Como viver - para além das necessidades imediatas - e conviver ao mesmo tempo? Idealmente, deveríamos equilibrar as duas dimensões. Não é tarefa fácil. Há uma complexidade em cada um de nós que é difícil explicar. Quando paramos para questionar o porquê disso tudo, ou seja, o porquê da nossa existência em um planeta pequeno, imersos em uma galáxia e num universo gigantesco, é impossível não pensar sobre a existência de algo maior. Ou seria obra do acaso? Talvez o acaso não baste.

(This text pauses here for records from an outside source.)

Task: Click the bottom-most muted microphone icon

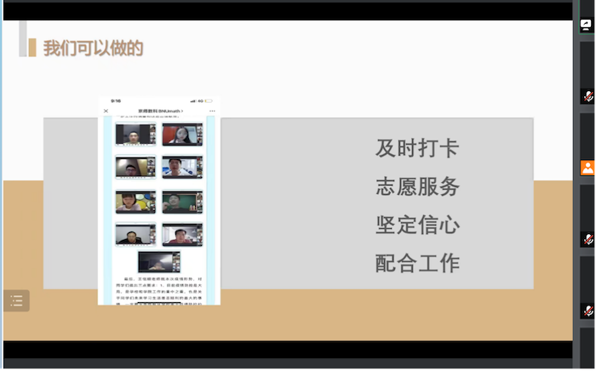Action: click(x=587, y=311)
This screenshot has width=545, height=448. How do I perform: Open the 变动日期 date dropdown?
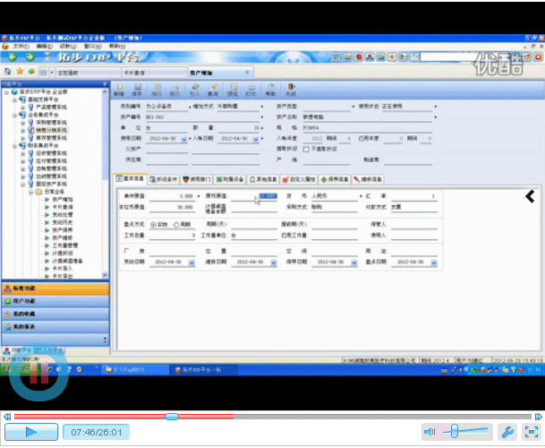190,263

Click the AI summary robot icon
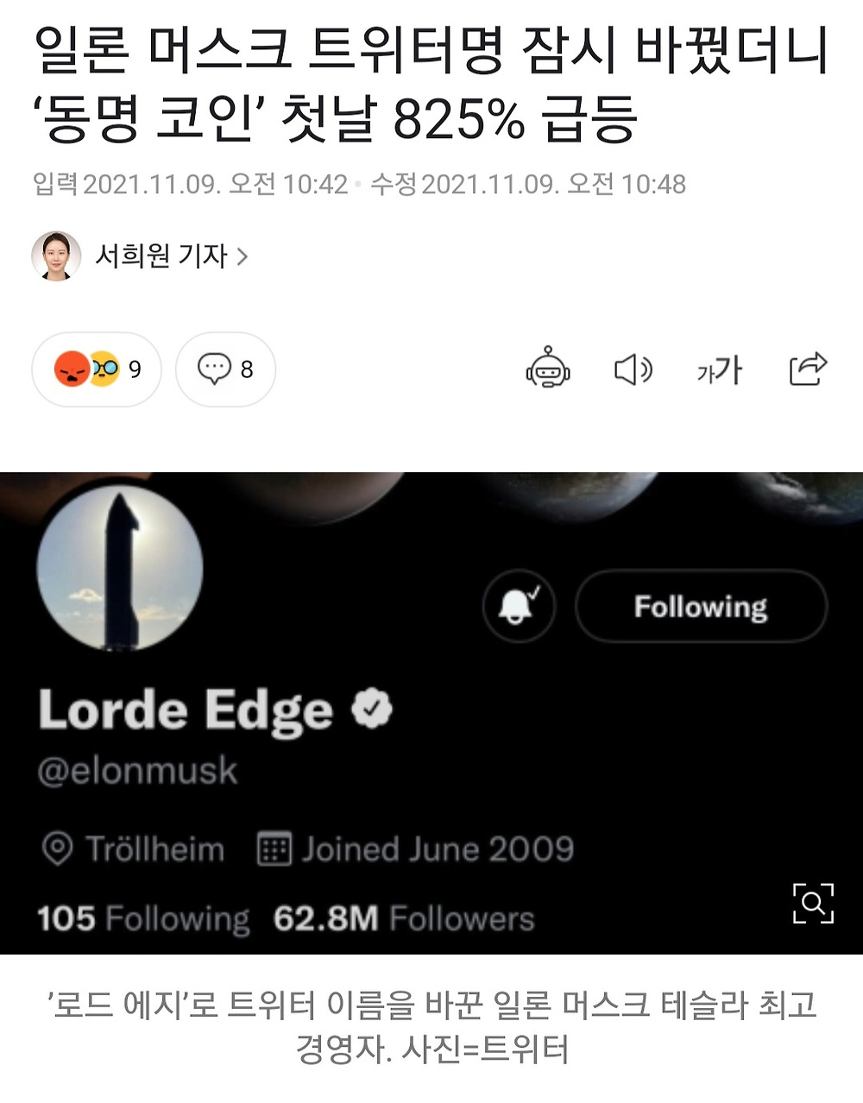548,369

Não precisamos de uma religião que fale da existência de algo superior, e que devemos fazer assim e assado, seguindo comportamentos e dogmas cegamente, de forma a não questionar padrões criados a uma conduta religiosa. Se começarmos a refletir sobre muitas coisas, por nossa própria conta, em nosso âmago, e olhando além da banalidade do dia a dia, não faz muito sentido que não haja algum sentido. Que os existencialistas nos perdoem por tal infâmia! Começamos a questionar porque existe algo em vez de nada! Quem sabe não seja possível chegar a um mesmo lugar por caminhos diferentes?
Mas, é fato, que aquilo que chamamos de sociedade nunca facilitou ao indivíduo fazer um mergulho interior sobre a sua própria condição - com raras exceções - a andar com as próprias pernas. Se no passado agíamos sempre conforme os preceitos e valores tradicionais – sempre foi assim e logo esse é o comportamento correto – hoje, século XXI, nossa falta de introspecção é pautada por um ritmo acelerado, que impede a reflexão. Estamos atados aos caprichos de um padrão de sociedade consumista, hiperprodutivista, hiperindividualista, desequilibrada, narcísica, que preza primordialmente pelo entretenimento e ocupação. E estamos todos, sim, em gaiolas, presos; nem paramos, ao menos, para questionar quem nós somos. Uma vida irrefletida, diria Platão.
Os iluministas achavam que tínhamos chegado a maioridade. Ledo engano! Continuamos a ser conduzidos como rebanhos. Não estamos preparados para andarmos a sós, e muito menos encontrar algum ponto em comum além do que nos é imposto. Até a próxima!